ASSIGNED TASK 1: According to the passage on strength training, how many men took part in the study published in the journal Obesity?
ASSIGNED TASK 2: Rewrite the passage on strength training from "If you’re short" to "rate up more.", putting "mountain climbers" in place of "jumping jacks".

━━━━━ PASSAGE SHOWN ━━━━━

Strength Training Can Benefit Your Metabolic Health

The more muscle you build and can hang on to as you age, the more muscle there is to take up glucose. That’s important for your metabolic health and risk of heart disease. Studies show that resistance training improves insulin sensitivity. Better insulin sensitivity lowers the risk of type 2 diabetes, a leading risk factor for dying early of cardiovascular disease.

Another way strength training helps lower cardiovascular risk is by keeping deep tummy fat in check. As we age, visceral fat, the kind that deposits deep in the abdominal cavity and around internal organs, rises. Visceral fat is a particularly unhealthy type of fat as it produces inflammatory chemicals. We now know that inflammation plays a role in cardiovascular disease and heart attacks as it damages blood vessels. In one study, published in the journal Obesity involving 10,500 men, strength training reduced the age-related gain in visceral fat over a 12-year period.

Another study, this time in adolescents, found that aerobic exercise and resistance training in combination was more effective for reducing visceral fat and improving markers of metabolic health than aerobic training alone. Strength training combined with aerobic training may provide an added synergy that further lowers the risk of heart disease.

Do Both!

It’s heartening to see that strength training is good for your heart too, but endurance exercise has unique health benefits of its own. Aerobic training enhances health at the cellular level. It does this by boosting the number of mitochondria inside muscle cells, giving them greater ability to make ATP and fuel sub-maximal exercise. In response to these cellular upgrades, you have more stamina and endurance. Plus, aerobic exercise even enhances the efficiency with which muscle cells produce ATP. Aerobic exercise also makes the heart a more efficient pump. In response to aerobic exercise, resting heart rate slows as the heart doesn’t need to beat as many times per minute to deliver enough blood and oxygen to tissues. So, don’t neglect aerobic training either!

If you’re short on time, you can combine the two forms of exercise by doing a circuit workout. Circuit training is where you do resistance exercises in sequence without resting much between each exercise. That lack of rest increases the heart rate more than traditional strength training. You can even do cardio, such as jumping jacks, butt kicks, or high knees, between circuit exercises to keep your heart rate up more.

━━━━━ RECORDED INFORMATION ━━━━━

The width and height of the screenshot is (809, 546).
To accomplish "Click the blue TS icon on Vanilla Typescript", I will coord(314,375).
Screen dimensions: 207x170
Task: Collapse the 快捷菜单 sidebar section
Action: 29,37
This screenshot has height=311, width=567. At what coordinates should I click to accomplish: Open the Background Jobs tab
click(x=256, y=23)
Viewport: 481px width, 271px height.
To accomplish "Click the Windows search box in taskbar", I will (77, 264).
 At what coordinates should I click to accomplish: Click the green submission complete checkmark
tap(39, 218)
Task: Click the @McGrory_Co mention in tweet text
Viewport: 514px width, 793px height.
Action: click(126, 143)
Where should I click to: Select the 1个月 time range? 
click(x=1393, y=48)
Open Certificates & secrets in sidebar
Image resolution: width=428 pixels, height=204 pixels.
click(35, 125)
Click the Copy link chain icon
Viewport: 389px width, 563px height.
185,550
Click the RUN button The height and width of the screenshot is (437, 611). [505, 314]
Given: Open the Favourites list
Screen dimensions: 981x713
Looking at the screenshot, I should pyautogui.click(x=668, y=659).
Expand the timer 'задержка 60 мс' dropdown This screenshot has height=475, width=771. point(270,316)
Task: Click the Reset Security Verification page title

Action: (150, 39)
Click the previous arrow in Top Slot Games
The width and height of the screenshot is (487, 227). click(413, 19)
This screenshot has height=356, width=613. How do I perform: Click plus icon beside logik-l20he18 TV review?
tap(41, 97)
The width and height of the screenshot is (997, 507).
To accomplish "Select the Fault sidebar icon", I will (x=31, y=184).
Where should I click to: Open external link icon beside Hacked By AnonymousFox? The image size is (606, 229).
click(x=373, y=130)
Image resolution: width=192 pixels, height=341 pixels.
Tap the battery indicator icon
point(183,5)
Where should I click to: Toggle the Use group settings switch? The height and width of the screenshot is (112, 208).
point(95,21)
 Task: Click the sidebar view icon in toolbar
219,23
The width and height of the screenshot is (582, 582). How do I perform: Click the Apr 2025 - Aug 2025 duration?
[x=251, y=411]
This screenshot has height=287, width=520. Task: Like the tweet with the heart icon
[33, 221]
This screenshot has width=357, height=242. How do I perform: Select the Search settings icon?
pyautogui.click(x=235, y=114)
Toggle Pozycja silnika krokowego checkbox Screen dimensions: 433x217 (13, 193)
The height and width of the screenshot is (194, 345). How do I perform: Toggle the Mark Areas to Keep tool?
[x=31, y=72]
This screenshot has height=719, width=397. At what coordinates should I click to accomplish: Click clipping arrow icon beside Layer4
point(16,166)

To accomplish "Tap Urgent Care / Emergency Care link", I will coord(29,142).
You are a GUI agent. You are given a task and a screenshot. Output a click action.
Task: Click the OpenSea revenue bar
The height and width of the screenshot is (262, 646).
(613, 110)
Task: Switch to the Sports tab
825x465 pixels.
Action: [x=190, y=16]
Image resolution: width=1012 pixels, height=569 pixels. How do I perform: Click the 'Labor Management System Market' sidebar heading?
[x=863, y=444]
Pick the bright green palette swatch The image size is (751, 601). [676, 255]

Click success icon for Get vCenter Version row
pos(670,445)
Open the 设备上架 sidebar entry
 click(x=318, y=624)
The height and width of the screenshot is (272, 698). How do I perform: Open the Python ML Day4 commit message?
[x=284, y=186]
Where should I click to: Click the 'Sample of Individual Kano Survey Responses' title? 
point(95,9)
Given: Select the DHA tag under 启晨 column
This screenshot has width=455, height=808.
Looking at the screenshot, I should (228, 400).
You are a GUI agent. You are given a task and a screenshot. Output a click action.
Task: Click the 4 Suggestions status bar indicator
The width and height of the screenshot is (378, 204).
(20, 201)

━━━━━

RESULT 1: 10,500 men.

RESULT 2:
If you’re short on time, you can combine the two forms of exercise by doing a circuit workout. Circuit training is where you do resistance exercises in sequence without resting much between each exercise. That lack of rest increases the heart rate more than traditional strength training. You can even do cardio, such as mountain climbers, butt kicks, or high knees, between circuit exercises to keep your heart rate up more.